Plásticos na agricultura: a oportunidade perdida?

A crescente deposição de plástico agrícola em aterro vai desviar Portugal ainda mais das metas.

A Reforma da Fiscalidade Verde (Lei n.º 82-D/2014, de 31 de dezembro) tinha em vista contribuir para a eco-inovação, para a eficiência na utilização de recursos e, principalmente, promover um consumo mais sustentável. O legislador tinha por princípio maior operar uma mudança de paradigma, passando a taxar mais quem mais poluísse. Apesar da legislação que a suporta incluir diversas medidas e taxas, na prática, esta reforma ficou conhecida pela aplicação de uma taxa sobre os sacos de plásticos leves.

Assim, e tendo em consideração que o principal objetivo da Reforma da Fiscalidade Verde era “taxar mais quem mais poluir”, tratou-se de uma oportunidade perdida para resolver o grave problema da crescente contaminação dos solos em Portugal. Com os extintos sacos leves ainda havia a possibilidade da sua reutilização e reciclagem limpa (deposição em ecoponto), enquanto o plástico de origem fóssil utilizado na agricultura como cobertura de solo (mulch) muito dificilmente pode, sequer, ser reciclado.

Se até à data, apesar das dificuldades com a remoção destes resíduos de mulch do solo, havia ainda a remota possibilidade de reciclagem, embora com elevados custos ambientais e económicos, dada a necessidade de descontaminação destes resíduos, em 2018 decerto deixará de ser uma alternativa a considerar. Com a anunciada alteração da posição da China relativamente à importação de resíduos para reciclar, o mercado europeu deixa de ter um canal de escoamento para esse material. Assim, tendo mais por onde escolher, os recicladores serão mais seletivos no material a reciclar e naturalmente que os resíduos de mulch em que os contaminantes (pesticidas, fertilizantes, solo, restos de cultura, infestantes, aditivos UV) ascendem a mais de 50% serão preteridos. Esta mais que provável opção dos recicladores vai decerto conduzir a um retrocesso nas boas práticas ambientais por parte dos agricultores, uma vez que terão de pagar para proceder à entrega do mulch de PE numa entidade autorizada. A situação é tão mais grave quanto é sabido que a incineração não controlada deste plástico contaminado vai libertar para a atmosfera diversos poluentes, tais como dioxinas, que são reconhecidos desreguladores endócrinos e agentes cancerígenos.

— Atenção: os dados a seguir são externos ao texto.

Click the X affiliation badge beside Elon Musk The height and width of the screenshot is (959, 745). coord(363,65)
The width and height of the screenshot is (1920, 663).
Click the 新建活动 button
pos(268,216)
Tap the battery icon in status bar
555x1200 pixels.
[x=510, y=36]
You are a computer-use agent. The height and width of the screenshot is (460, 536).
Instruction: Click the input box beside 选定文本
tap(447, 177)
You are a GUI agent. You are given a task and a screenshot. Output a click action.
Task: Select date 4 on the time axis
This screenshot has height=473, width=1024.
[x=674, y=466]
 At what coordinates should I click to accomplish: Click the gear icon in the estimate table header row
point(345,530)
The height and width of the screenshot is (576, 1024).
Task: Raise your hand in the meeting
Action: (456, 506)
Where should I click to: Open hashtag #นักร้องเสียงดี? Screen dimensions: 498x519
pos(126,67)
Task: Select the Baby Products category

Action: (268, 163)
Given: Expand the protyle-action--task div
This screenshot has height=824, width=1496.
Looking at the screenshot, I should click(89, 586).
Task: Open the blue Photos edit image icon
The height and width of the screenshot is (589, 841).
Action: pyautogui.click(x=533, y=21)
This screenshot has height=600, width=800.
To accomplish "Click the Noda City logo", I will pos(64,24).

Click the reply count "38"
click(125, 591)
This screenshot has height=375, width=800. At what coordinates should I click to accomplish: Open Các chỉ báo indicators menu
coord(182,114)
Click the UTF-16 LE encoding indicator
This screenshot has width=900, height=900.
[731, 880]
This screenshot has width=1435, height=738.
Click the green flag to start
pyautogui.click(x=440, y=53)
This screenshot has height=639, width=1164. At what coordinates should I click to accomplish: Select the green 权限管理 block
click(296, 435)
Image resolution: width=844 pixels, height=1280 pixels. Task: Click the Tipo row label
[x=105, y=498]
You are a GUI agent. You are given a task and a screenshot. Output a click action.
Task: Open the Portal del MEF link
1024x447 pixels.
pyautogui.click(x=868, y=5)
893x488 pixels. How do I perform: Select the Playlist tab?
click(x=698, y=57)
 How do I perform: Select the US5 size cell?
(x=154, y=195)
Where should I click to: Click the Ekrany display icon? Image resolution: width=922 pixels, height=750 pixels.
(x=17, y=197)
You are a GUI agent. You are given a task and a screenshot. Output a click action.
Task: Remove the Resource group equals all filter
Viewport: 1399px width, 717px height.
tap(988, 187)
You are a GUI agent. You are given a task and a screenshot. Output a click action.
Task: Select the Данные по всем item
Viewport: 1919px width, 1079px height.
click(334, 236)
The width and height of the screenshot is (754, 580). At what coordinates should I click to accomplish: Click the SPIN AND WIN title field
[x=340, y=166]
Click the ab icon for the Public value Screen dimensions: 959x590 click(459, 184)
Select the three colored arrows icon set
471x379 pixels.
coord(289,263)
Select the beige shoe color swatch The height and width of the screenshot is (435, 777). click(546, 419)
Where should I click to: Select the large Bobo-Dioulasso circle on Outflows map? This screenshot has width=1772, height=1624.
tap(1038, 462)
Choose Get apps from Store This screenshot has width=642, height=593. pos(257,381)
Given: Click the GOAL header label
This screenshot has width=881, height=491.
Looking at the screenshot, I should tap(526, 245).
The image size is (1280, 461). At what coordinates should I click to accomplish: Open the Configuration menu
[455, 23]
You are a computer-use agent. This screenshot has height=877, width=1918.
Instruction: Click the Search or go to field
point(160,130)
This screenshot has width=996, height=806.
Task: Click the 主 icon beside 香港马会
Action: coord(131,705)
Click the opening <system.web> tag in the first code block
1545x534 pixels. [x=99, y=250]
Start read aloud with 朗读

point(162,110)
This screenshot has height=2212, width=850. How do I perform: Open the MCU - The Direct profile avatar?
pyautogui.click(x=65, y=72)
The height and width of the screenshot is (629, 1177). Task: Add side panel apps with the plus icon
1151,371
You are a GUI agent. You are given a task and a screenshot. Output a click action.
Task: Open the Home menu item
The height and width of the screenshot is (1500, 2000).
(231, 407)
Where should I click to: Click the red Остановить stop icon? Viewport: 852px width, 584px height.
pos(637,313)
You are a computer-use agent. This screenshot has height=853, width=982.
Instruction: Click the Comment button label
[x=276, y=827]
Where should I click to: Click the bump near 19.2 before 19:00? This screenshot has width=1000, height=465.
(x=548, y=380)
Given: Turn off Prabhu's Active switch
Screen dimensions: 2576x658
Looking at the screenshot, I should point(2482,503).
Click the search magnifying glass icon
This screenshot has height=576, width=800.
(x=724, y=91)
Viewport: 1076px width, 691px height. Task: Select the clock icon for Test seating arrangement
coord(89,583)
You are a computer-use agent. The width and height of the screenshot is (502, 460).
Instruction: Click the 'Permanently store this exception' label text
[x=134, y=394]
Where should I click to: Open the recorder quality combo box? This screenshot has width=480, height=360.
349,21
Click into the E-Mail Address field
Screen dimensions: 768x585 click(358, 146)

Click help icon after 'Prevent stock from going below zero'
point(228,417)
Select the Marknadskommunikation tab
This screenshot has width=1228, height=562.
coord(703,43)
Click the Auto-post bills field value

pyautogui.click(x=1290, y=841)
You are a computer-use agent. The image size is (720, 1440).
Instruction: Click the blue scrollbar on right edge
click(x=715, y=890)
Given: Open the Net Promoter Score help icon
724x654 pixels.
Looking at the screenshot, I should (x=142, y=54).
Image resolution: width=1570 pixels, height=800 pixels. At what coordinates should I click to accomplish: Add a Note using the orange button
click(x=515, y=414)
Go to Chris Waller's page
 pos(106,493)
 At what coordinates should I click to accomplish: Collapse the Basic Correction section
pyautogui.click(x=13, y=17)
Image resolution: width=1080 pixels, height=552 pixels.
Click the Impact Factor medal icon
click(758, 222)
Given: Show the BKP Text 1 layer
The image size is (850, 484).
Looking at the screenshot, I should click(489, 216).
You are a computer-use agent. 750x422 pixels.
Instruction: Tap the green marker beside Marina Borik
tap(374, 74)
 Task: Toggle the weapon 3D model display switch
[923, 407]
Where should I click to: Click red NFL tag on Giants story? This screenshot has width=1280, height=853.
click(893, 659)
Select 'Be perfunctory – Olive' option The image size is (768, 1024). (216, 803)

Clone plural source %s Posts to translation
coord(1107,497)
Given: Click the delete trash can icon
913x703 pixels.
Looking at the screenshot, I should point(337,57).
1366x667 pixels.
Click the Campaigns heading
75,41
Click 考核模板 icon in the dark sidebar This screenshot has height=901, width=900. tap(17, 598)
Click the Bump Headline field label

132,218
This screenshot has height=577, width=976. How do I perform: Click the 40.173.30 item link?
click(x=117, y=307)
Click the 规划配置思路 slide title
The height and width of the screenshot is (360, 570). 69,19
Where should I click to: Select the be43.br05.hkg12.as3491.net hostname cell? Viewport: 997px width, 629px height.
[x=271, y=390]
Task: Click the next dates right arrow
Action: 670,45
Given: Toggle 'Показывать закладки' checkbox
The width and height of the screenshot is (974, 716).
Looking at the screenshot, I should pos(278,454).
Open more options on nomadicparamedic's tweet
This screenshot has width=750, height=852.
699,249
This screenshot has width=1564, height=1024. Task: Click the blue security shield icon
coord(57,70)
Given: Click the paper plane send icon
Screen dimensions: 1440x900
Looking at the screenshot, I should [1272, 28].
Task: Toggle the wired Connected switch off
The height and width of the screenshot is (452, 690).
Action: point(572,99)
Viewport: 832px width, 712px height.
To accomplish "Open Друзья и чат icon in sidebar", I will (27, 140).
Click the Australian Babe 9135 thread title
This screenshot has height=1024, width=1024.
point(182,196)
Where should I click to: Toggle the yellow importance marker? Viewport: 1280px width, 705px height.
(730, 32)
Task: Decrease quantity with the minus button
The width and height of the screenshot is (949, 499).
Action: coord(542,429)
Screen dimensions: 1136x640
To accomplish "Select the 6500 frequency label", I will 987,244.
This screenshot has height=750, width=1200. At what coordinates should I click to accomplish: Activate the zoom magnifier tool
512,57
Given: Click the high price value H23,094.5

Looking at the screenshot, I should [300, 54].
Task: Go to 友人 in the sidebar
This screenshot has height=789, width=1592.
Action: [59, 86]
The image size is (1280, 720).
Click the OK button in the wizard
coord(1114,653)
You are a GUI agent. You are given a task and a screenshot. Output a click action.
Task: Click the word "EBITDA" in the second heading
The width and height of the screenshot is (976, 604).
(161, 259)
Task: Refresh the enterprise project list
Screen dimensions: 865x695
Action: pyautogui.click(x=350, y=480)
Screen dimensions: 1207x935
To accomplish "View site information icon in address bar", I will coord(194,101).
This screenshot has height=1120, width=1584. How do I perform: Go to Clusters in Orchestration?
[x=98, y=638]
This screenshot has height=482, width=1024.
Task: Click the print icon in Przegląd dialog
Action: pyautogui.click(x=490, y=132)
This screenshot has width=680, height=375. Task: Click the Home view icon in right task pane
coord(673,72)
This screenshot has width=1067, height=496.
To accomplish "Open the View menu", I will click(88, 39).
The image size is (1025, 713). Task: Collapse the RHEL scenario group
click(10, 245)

Portugal tem o compromisso com a União Europeia de reduzir a quantidade de resíduos em aterro dos 45% alcançados em 2015 para 35% em 2020. Já em maio de 2017, a propósito da realização do Coloquio Ambiental da Região Oeste, foi referido que a produção de resíduos "tem vindo a subir, e essa meta é impossível de cumprir". A crescente deposição de plástico agrícola em aterro vai desviar Portugal ainda mais dessa meta, o que poderá levar a Comissão Europeia a instaurar uma ação contra Portugal no Tribunal de Justiça da União.

Também no caso do plástico de cobertura do solo, existe uma solução biodegradável desenvolvida em Portugal (Agrobiofilm©) que permite ter todos os benefícios do mulch de polietileno, mas sem os seus efeitos adversos para o meio ambiente. Este filme biodegradável, desenvolvido pela Silvex em colaboração com diversas universidades europeias (Instituto Superior de Agronomia, Universidade de Montpellier 2, Universidade de Aarhus), obteve uma menção honrosa no âmbito do Prémio Produto Inovação promovido pela Cotec e ANI.

O Plano Estratégico de Resíduos Agrícolas (PERAGRI), cuja implementação vem sendo adiada continuadamente há mais de uma década, terá de resolver o problema criado pela aplicação generalizada de plásticos convencionais como cobertura de solo. Em conjugação com a anunciada reformulação da legislação sobre a Fiscalidade Verde, o legislador deverá aproveitar a oportunidade para incluir uma medida que, de facto, penalize a opção pelo mulch de polietileno, uma vez que existem soluções alternativas e biodegradáveis “made in Portugal”. O apoio à utilização desta alternativa biodegradável deve deixar de estar restrito às organizações de produtores, passando a estar disponível a todos os agricultores, a exemplo do que acontece em outros países da União Europeia.